I agree with Dan that the situation described here should be considered
a qemu bug - according to my understanding (from back at the time
DEVICE_DELETED was added to qemu (I think at libvirt's request) qemu
should never emit the DEVICE_DELETED event until *everything* related to
the device is finished - that was the whole point of adding the event in
the first palce. Covering up this bug with a bunch of extra libvirt
complexity is just creating the potential for even more bugs in the more
complex code.
>
> Patches 1-4 address 1) by deferring rebinding of a hostdev to the host driver
> until all the devices in the group have been detached, at which point all
> the hostdevs are rebound as a group. Until that point, the devices are traced
> by the drvManager's inactiveList in a similar manner to hostdevs that are
> assigned to VFIO via the nodedev-detach interface.
What happens if libvirtd is restarted during this period? Is the
inactiveList rebuilt with all the info necessary to assure that the
nodedev-reattach does/doesn't happen (as appropriate) for all devices?
Hmm, good question.
The Unbindable() check only needs to know that nothing in the activeList
belongs to the group we're checking, and that list at least seems to get
rebuilt appropriately on restart.
But the Unbind() relies on inactiveList and the behavior there is what
nodedev-detach currently does, which is to add it to inactive list while
libvirtd is running, and then just forget about it when libvirtd restarts.
For nodedev-detach it's fine since virHostdevPreparePCIDevices() re-adds
it as needed in the device-attach path. But yah, for this purpose it ends
up losing track of hostdevs that are still pending rebind to the host, and
that means some devices may not get rebound at the appropriate time if
there was a libvirtd restart.
Unlike with device-attach, we can't just re-add it on-demand because we
actually need to know whether or not it was previously in the list. So
I think we'd need to add some persistent state to track this. Will look
into adding handling for that.
>
> Patch 5 addresses 2) by adding an additional check that, when the last device
> from a group is detached, polls /proc for open FDs referencing the VFIO group
> path in /dev/vfio/<iommu_group> and waiting for the FD to be closed.

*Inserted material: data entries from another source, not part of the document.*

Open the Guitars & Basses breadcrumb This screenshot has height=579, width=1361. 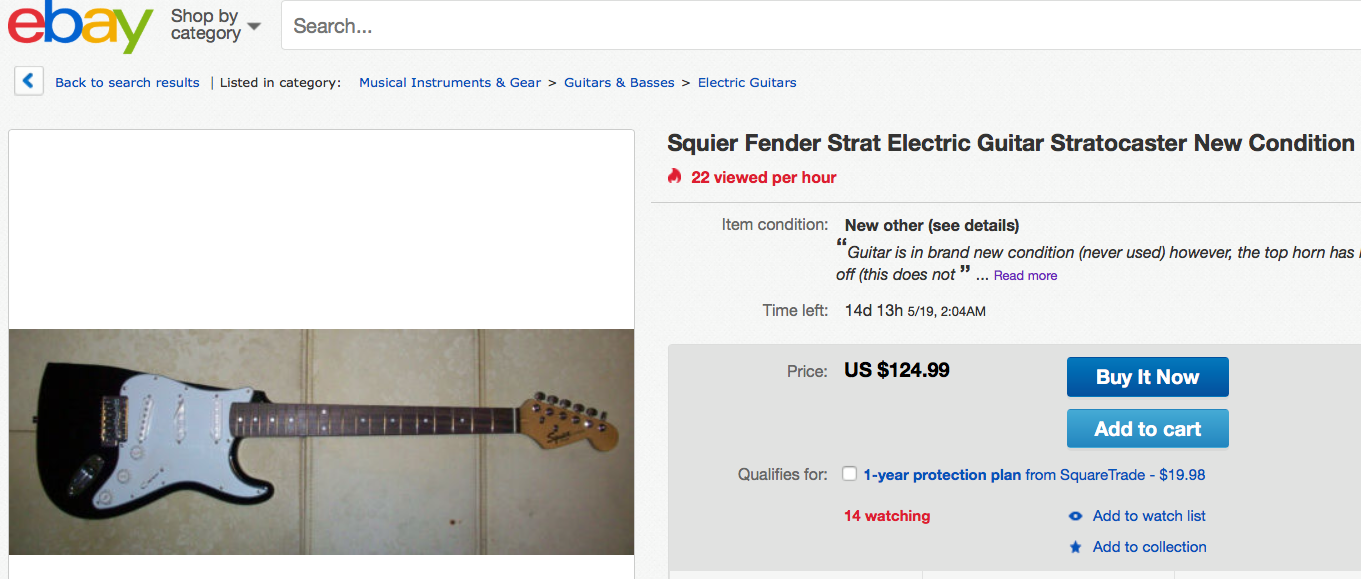[619, 83]
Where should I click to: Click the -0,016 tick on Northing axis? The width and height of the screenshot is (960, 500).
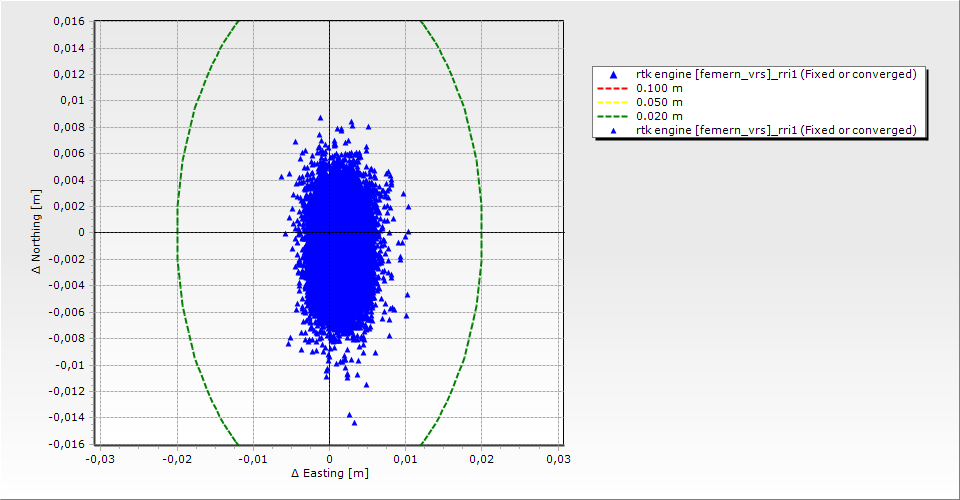click(68, 444)
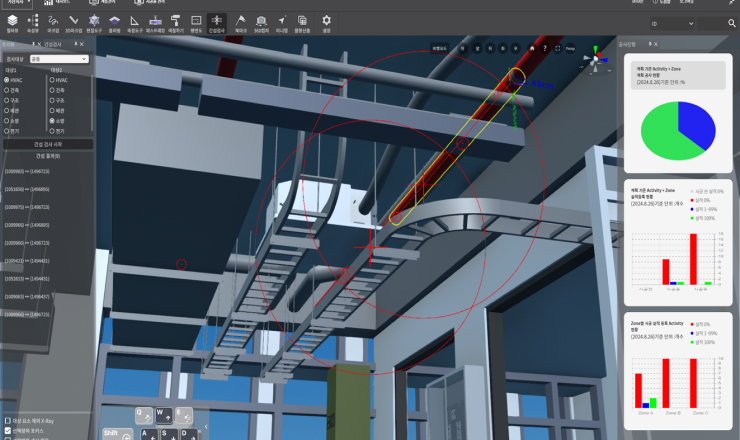Click the search magnifier icon
The width and height of the screenshot is (740, 440).
click(731, 21)
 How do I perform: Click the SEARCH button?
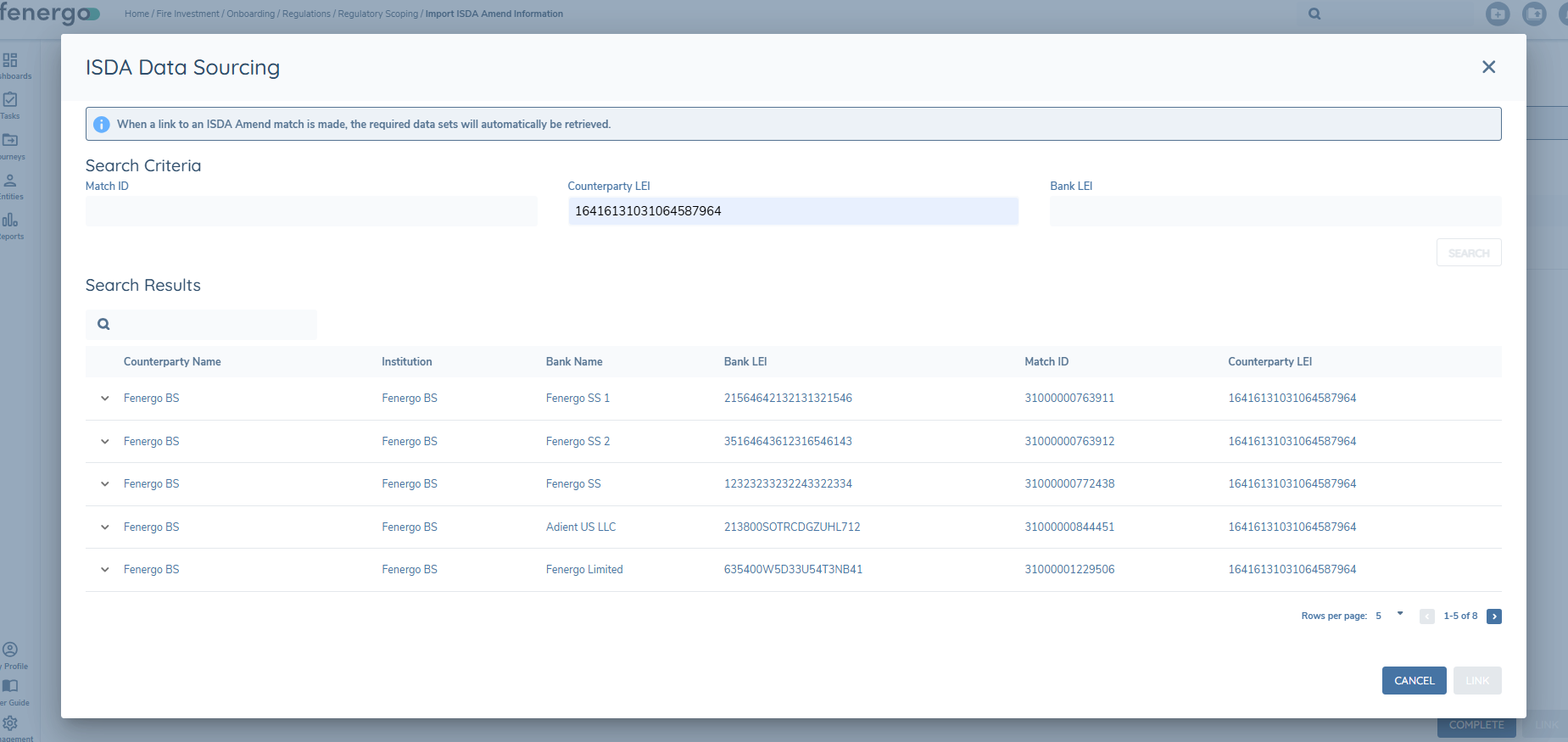pos(1468,253)
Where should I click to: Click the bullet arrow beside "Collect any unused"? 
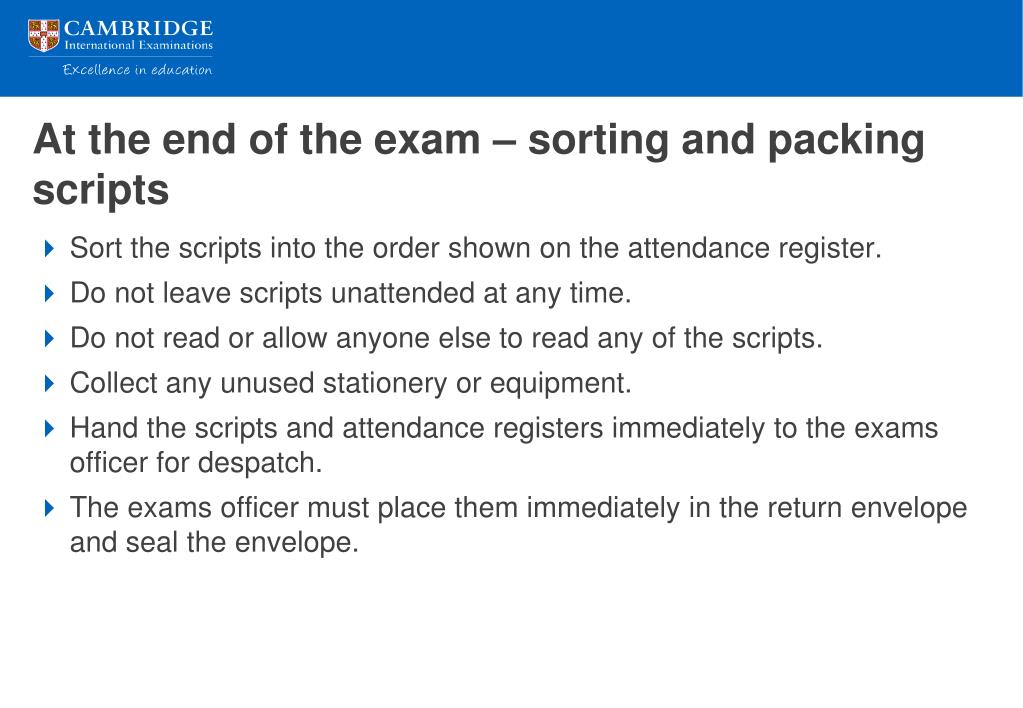pyautogui.click(x=50, y=383)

If we
> time out, we abandon rebinding the hostdevs back to the host.
>
> There are a couple alternatives to Patch 5 that might be worth considering:
>
> a) Add a DEVICE_FINALIZED event to QEMU and wait for that instead of
> DEVICE_DELETED.
Is the "device is *almost* completely deleted" event (current
DEVIE_DELETED) really something that anyone wants/needs to know about?
Or is the only useful event just the one that you're calling
DEVICE_FINALIZED? If the latter, then I think it would be better to just
change when DEVICE_DELETED is emitted.
Paired with patches 1-4 this would let us drop patch 5 in
> favor of minimal changes to libvirt's event handlers.
>
> The downsides are:
> - that we'd incur some latency for all device-detach calls, but it's
not
> apparent to me whether this delay is significant for anything outside
> of VFIO.
> - there may be cases where finalization after DEVICE_DELETE/unparent are
> is not guaranteed, and I'm not sure QOM would encourage such
> expectations even if that's currently the case.
>
> b) Add a GROUP_DELETED event to VFIO's finalize callback. This is the most
> direct solution. With this we could completely separate out the handling
> of rebinding to host driver based on receival of this event.
>
> The downsides are:
> - this would only work for newer versions of QEMU, though we could use
> the poll-wait in patch 5 as a fallback.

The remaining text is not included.